I have a feeling it's a combination of my GPUs/motherboard/power supply and 4-6 cards should be possible, but regardless, I don't think you should build a mining rig right now. Ethereum is about to perform a hard fork where they'll reduce mining rewards from 5 to 3 ETH, other coins are less profitable to mine, and it takes a long time to recoup investment under even the most optimistic conditions. That said, if you avoided my mistakes and did everything absolutely perfectly and had no issues, I could see it possible to make maybe $3 a day on a rig that might cost you ~$2500. I'll probably write a blog on troubleshooting issues and what I should have done instead in the next few days.

Thanks for the upvote and insight. $3 a day for a $2500 rig seems really bad ROI. I wonder why it is a boom for so many because the GPUs are still selling like crazy. What about mining ETC just so that you can exchange it for $ or ETH. I am thinking of doing that but don't have anything to test it out. Whattomine.com has them neck and neck but ETC will not increase in difficulty as much as ETH and when people don't see enough earning they will likely go ETC or cryptonight coins.

Anyways I am not a computer expert nor programmer but love crypto. I may have to wait until the ETH hardfork occurs and see how it affects the GPU market. I doubt it will go down if at all, people will just find other coins to mine.

Yea it's tough, probably not worth it. Basically, right now I get about 37.1 MH/s (with 3 GPU running) and make roughly $0.055 in revenue per hour, and if I give every benefit of the doubt, maybe someone can get 6 1070 GTX GPUs working at ~33 MH/s each for 200 MH/s on a 1250 power supply. So let's say someone can make $0.30 an hour before electricity as a max. Let's conservatively assume they pay $0.10 an hour in electricity, which equates to $0.20 * 24 = $4.80 a day, or break even in 1.5 years. Rough gig, but have to remember that the hardware has value and can be sold or run for a long time and if other coins become more profitable you can switch to those.

Just seems like a very long time to get to break even, and it's better to take your fiat and buy crypto directly than to mine unless you have either solar power or very cheap electricity -- Iceland or China.
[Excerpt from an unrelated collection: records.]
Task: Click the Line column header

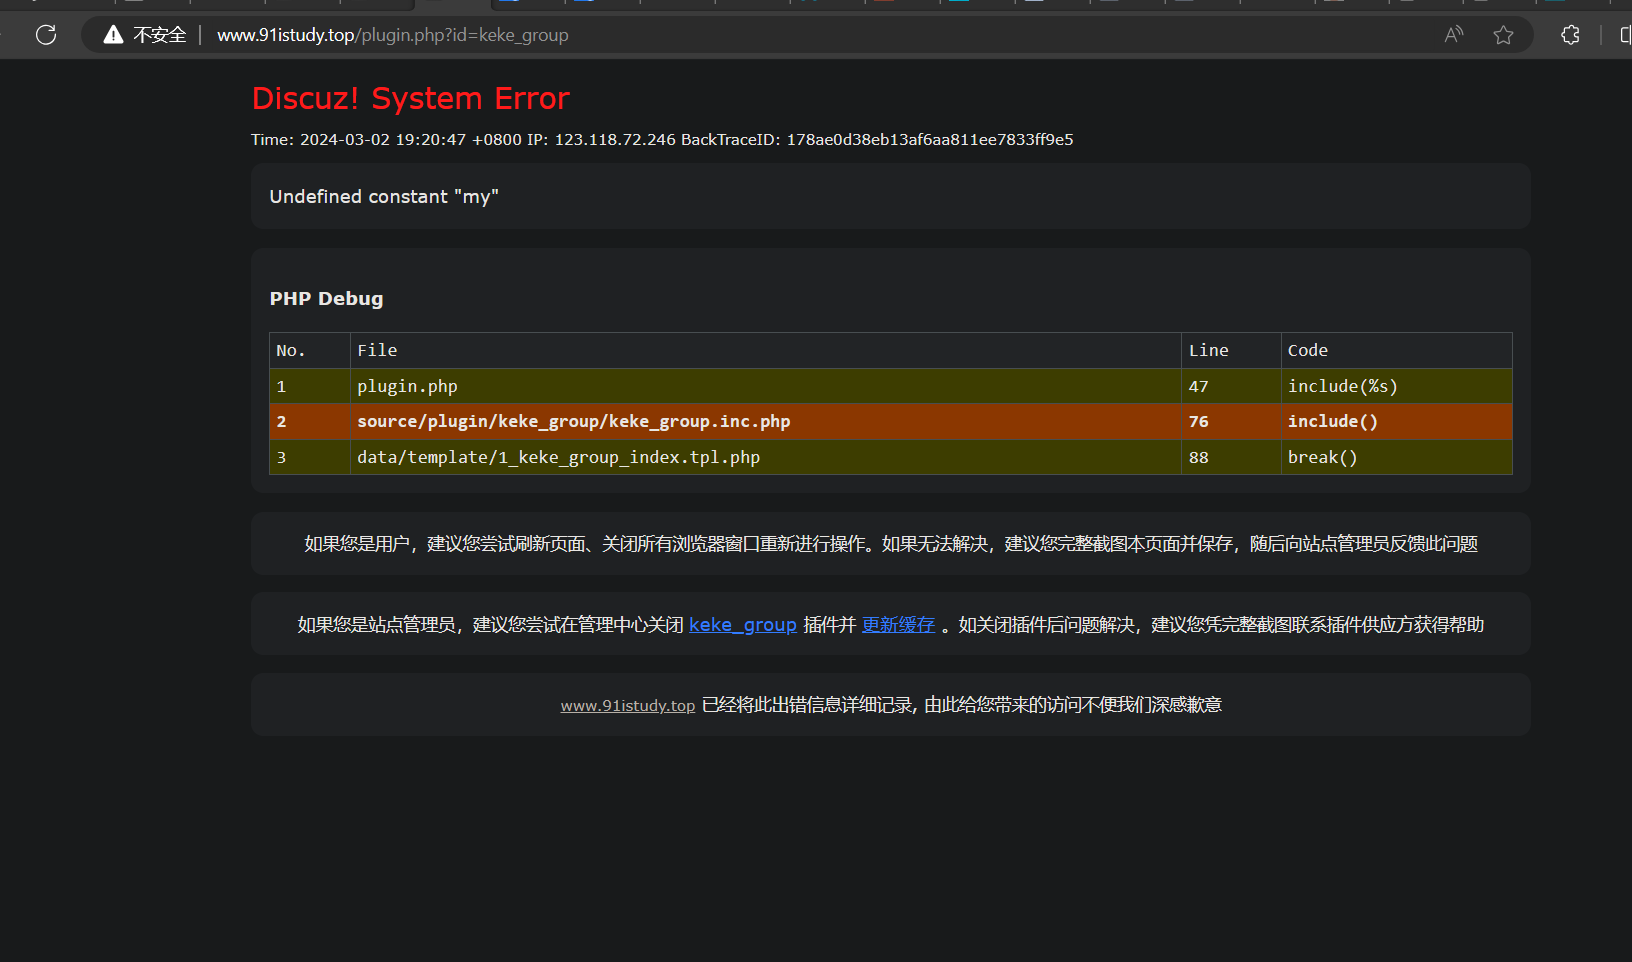Action: coord(1208,350)
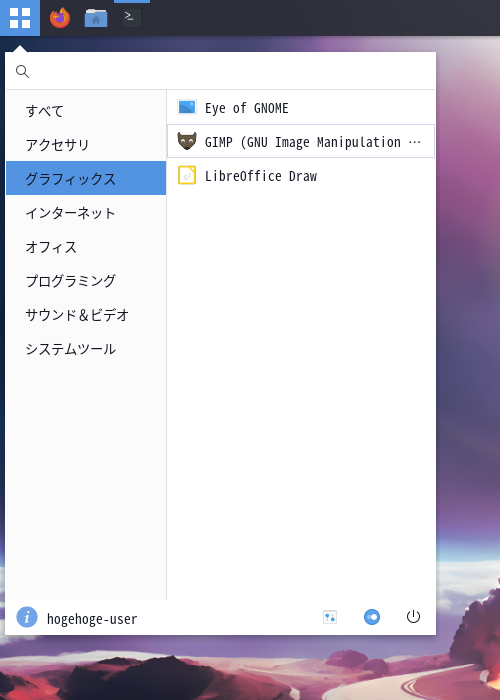Click the GIMP mascot icon

[x=187, y=141]
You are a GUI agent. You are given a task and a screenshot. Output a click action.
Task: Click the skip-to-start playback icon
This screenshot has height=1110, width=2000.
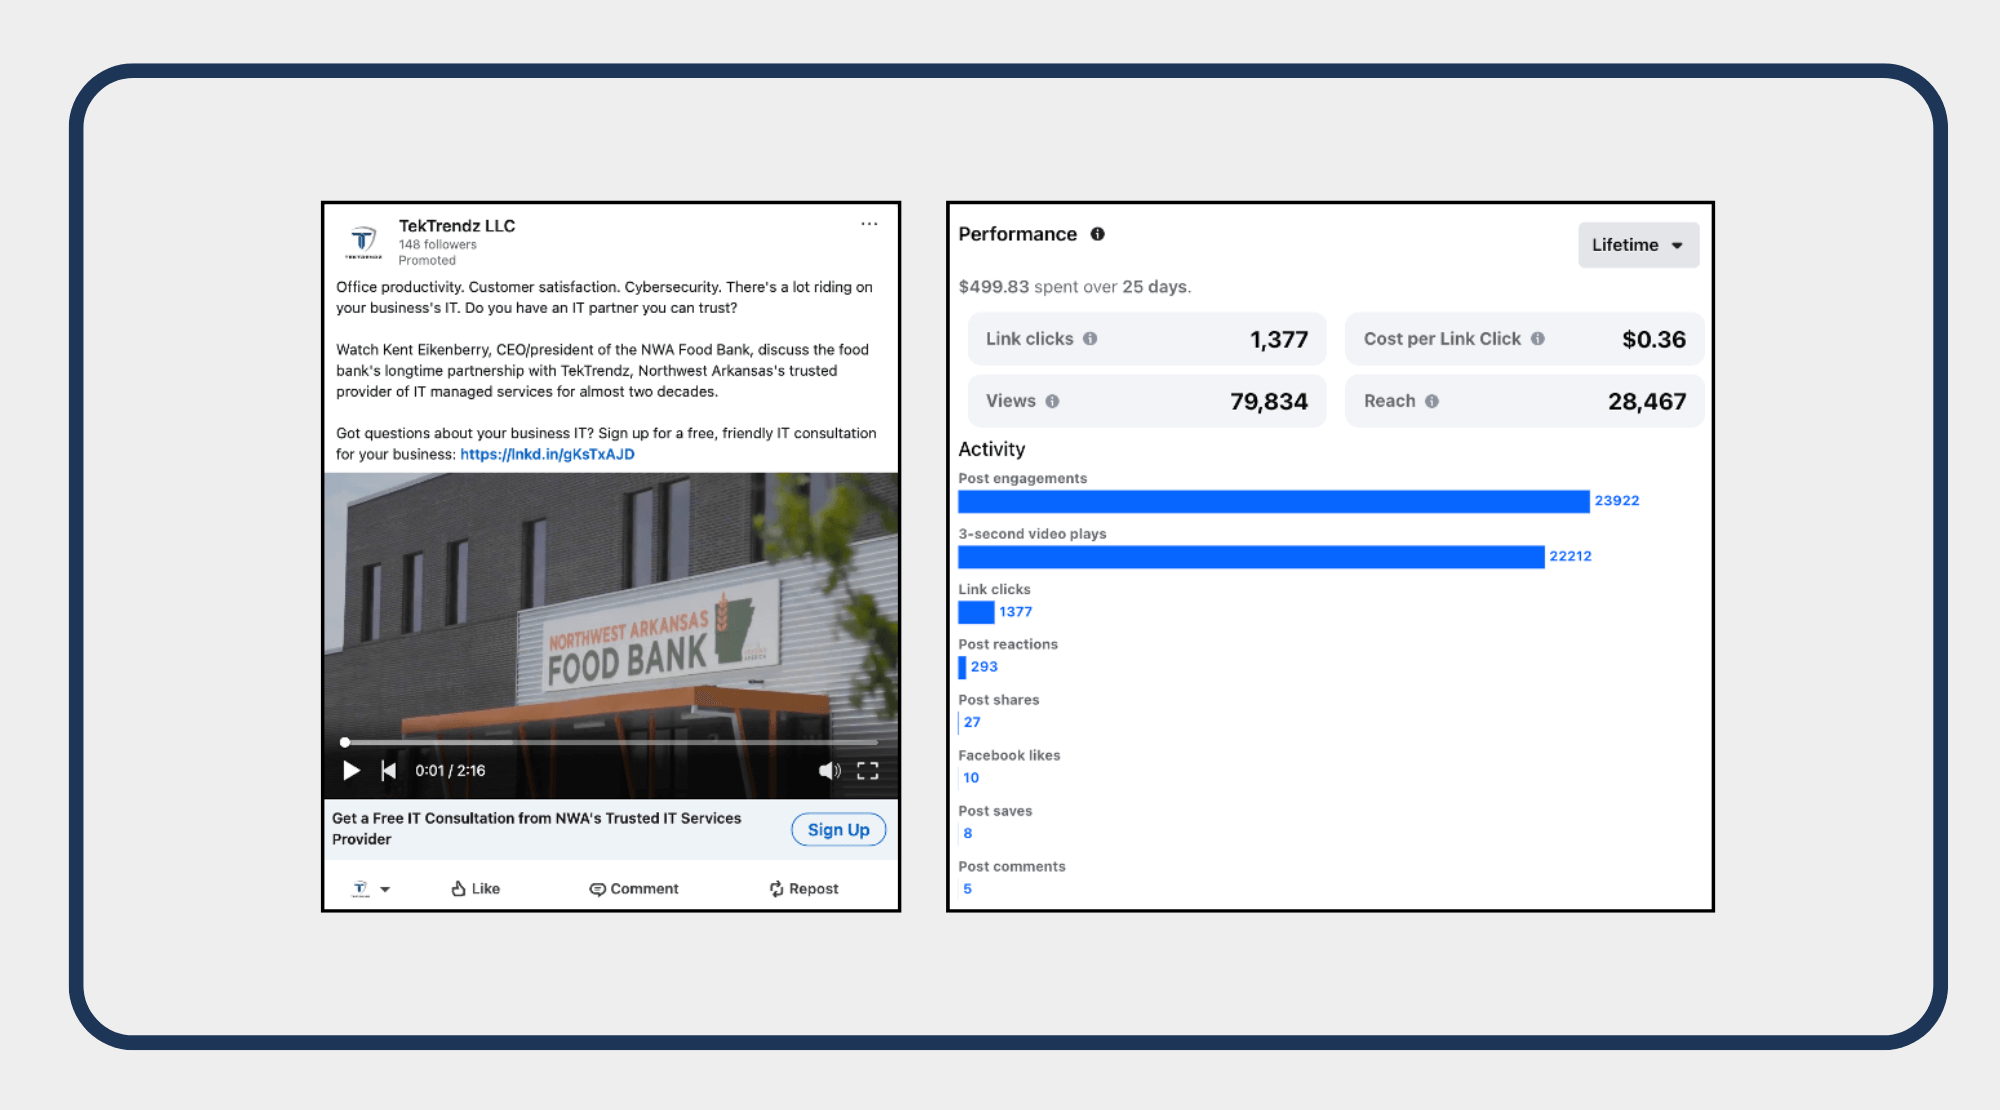[390, 770]
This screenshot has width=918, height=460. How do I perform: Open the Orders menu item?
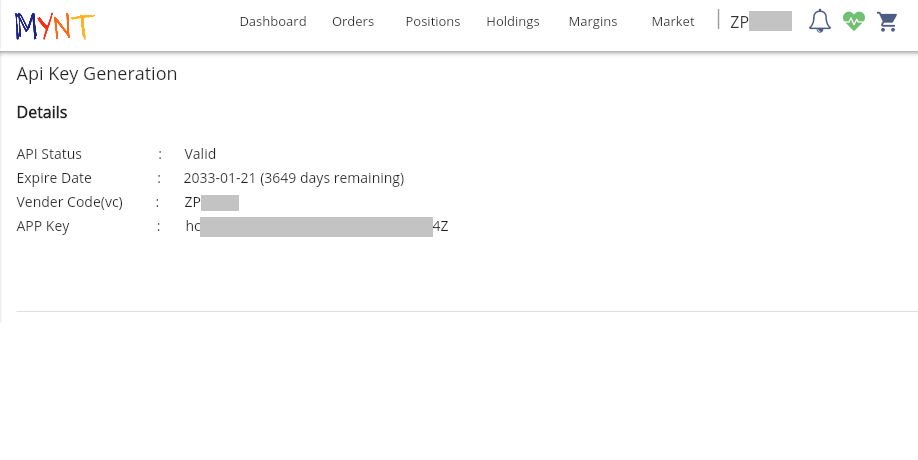pos(353,21)
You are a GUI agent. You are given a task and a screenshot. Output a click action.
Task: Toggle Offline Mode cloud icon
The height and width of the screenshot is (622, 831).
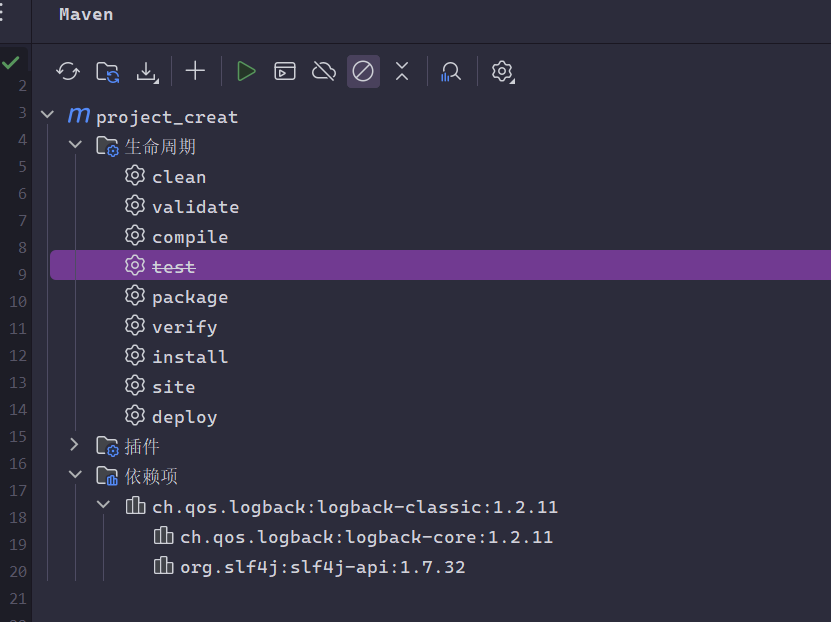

I'd guess it's still popular because there are people like me who try it for fun, or people who overestimate how much they can make.

I want to build one for fun too but main reason is for profit. The more profit the more fun. That is just simple math here. Yet actually doing it is the hard part. Each passing day I do not go out and take a leap I will only feel I am missing out and the higher the difficulty.

37.1MH/s on 3x1050s actually sounds decent. I am likely going to pay more for new cards because I just don't trust the run time on the used cards. I have read many bad stories like the miners that were built and resold burn out in a few months because they were running of fumes. Resale values of those are likely dropping or will drop due to usage. I have been on ebay for two weeks and the rig prices are still ridiculous. Going to wait even though difficulty is on the rise.

What are you mining with? Ubuntu and cgminer, claymore, or something like ethos?

I have ETHos installed on a USB stick, and have my local.conf file set to claymore. Not 100% sure what advantage of claymore or others are, spent way more time dealing with other trouble shooting, just wanted to get everything up and running

Once,I wanted to mine coin.But now I don't desire.It would cost me more than I earn.So,I don't mine.Good luck for you.

Definitely not something I would suggest to almost anyone, but for me it was worth the knowledge. And at least I'm not losing money after electricity costs, so I look at it as a fun lesson that slowly converts some cash over to crypto at a small gain. Not to mention, the parts retain value, so I could always sell off my GPUs/motherboard/power supply, or use them to build an actual computer down the road.